Making certain that enterprise data is secure against breach or even outright theft is becoming increasingly difficult as IT relies on externally hosted applications. The CIO's focus is moving from internal development to perimeter security, application provider compliance, and integration.
I asked Jan Manning, CIO and corporate vice president at SafeNet, to weigh in on the topic.
The Enterprisers Project (TEP): How do CIO Executives deal with, and who is responsible for, making certain that external systems are secure?

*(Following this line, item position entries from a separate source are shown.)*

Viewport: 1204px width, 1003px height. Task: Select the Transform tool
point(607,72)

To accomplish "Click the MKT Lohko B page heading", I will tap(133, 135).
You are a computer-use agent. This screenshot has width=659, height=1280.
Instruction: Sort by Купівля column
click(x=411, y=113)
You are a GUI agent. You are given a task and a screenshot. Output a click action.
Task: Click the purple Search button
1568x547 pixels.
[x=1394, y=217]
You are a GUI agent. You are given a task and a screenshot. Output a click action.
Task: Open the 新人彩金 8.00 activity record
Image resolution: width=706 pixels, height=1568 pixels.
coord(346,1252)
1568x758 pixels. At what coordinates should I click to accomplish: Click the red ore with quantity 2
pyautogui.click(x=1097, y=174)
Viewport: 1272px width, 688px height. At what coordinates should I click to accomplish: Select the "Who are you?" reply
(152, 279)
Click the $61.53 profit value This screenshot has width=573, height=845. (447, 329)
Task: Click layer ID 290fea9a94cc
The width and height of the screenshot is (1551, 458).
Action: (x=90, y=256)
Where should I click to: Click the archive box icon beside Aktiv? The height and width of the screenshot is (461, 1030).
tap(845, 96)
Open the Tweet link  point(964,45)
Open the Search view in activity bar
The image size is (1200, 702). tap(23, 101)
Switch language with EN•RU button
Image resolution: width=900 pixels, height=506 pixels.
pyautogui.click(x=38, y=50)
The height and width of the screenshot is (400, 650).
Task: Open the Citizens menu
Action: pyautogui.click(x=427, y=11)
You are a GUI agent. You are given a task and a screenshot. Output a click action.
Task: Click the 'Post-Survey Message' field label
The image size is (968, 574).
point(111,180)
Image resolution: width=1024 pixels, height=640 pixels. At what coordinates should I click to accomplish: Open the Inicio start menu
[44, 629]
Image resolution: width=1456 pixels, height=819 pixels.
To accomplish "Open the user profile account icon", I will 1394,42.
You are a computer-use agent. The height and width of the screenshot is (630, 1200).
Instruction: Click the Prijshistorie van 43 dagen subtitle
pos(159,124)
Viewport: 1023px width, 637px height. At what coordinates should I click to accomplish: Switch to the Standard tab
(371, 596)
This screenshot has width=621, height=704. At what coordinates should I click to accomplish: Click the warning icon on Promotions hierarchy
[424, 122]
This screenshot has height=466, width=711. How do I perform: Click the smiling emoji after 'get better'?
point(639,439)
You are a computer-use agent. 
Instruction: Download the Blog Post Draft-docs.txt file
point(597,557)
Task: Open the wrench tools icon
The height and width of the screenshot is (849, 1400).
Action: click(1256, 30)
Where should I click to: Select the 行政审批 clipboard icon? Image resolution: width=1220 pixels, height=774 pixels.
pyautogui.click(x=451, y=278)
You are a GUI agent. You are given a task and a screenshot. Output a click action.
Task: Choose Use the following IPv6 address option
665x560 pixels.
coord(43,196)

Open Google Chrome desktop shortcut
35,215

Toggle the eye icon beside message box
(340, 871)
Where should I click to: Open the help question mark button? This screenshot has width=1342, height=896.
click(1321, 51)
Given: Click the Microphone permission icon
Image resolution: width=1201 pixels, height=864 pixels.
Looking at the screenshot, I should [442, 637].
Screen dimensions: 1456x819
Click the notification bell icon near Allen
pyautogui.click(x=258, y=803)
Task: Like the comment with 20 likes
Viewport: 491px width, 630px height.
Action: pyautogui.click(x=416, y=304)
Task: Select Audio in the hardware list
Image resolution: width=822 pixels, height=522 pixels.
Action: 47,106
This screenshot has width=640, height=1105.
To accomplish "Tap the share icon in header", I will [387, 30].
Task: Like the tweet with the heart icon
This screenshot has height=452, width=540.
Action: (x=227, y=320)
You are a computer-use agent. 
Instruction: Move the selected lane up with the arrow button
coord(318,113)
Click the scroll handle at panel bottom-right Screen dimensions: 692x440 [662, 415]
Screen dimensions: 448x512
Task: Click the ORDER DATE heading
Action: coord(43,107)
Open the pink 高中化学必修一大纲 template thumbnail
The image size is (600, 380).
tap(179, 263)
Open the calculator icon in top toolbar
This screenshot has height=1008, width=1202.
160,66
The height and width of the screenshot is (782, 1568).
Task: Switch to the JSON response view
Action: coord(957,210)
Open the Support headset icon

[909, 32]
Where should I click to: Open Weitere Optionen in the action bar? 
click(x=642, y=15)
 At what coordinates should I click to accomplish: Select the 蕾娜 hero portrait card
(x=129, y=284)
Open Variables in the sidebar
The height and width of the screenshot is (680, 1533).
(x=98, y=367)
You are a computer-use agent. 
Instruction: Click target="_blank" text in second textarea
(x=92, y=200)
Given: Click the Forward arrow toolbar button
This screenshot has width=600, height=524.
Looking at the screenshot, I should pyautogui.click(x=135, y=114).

Manning: The best way to secure the environment is to ensure security is everyone's responsibility, make sure assets are protected, and utilize a combination of tools to mitigate risk. First, annual security awareness training and certification is required for all employees so they are aware of the latest threats and actions they can take to prevent breaches from occurring. Securing the applications starts with the developers who build our applications or who are implementing a SaaS alternative. The developers must code with security in mind — best practices are a must!
Encryption is the most important security tool to protect our data and IP. High value data in databases and laptops need to be encrypted. Two-factor authentication along with single sign-on ensures the identity of the user. If a SaaS alternative or third-party vendor is used, we must validate that the application and data is secured in the same manner as well as vetting their security against the same security standards we use internally.
The infrastructure team is responsible for perimeter and server security. The utilization of traditional security tools i.e. firewall, anti-virus, IDS and IPS systems need to be combined with the evaluation and/or use of newer tools.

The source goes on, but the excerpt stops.